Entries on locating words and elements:
++++
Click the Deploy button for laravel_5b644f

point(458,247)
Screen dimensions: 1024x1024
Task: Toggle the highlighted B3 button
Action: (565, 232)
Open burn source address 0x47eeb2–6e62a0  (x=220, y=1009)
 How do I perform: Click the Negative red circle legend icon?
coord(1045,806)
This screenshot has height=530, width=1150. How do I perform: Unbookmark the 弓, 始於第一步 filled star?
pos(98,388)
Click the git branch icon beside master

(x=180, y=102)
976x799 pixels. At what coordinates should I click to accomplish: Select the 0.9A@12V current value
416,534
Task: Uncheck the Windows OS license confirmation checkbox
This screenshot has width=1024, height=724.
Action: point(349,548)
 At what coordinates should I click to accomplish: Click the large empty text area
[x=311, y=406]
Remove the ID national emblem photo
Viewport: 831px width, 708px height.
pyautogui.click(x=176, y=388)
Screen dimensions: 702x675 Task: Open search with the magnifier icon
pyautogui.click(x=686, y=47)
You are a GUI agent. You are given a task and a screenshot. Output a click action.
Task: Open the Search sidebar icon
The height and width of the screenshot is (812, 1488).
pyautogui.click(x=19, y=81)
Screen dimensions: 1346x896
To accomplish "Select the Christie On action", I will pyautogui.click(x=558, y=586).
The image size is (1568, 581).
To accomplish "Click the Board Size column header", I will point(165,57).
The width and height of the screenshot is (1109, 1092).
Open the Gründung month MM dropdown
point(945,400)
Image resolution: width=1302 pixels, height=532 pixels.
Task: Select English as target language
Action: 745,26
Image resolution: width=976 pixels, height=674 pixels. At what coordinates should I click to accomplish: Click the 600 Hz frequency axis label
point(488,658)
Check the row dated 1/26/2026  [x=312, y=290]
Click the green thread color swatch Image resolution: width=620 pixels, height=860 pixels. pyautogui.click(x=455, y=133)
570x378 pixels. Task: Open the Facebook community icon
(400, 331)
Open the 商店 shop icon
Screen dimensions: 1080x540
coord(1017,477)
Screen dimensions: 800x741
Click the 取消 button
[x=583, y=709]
++++
Return, exactly as they appear in the records, all lines from the one containing "Task: Uncheck the" down to the one containing "pyautogui.click(x=176, y=388)", both included.

Task: Uncheck the Windows OS license confirmation checkbox
This screenshot has width=1024, height=724.
Action: point(349,548)
 At what coordinates should I click to accomplish: Click the large empty text area
[x=311, y=406]
Remove the ID national emblem photo
Viewport: 831px width, 708px height.
pyautogui.click(x=176, y=388)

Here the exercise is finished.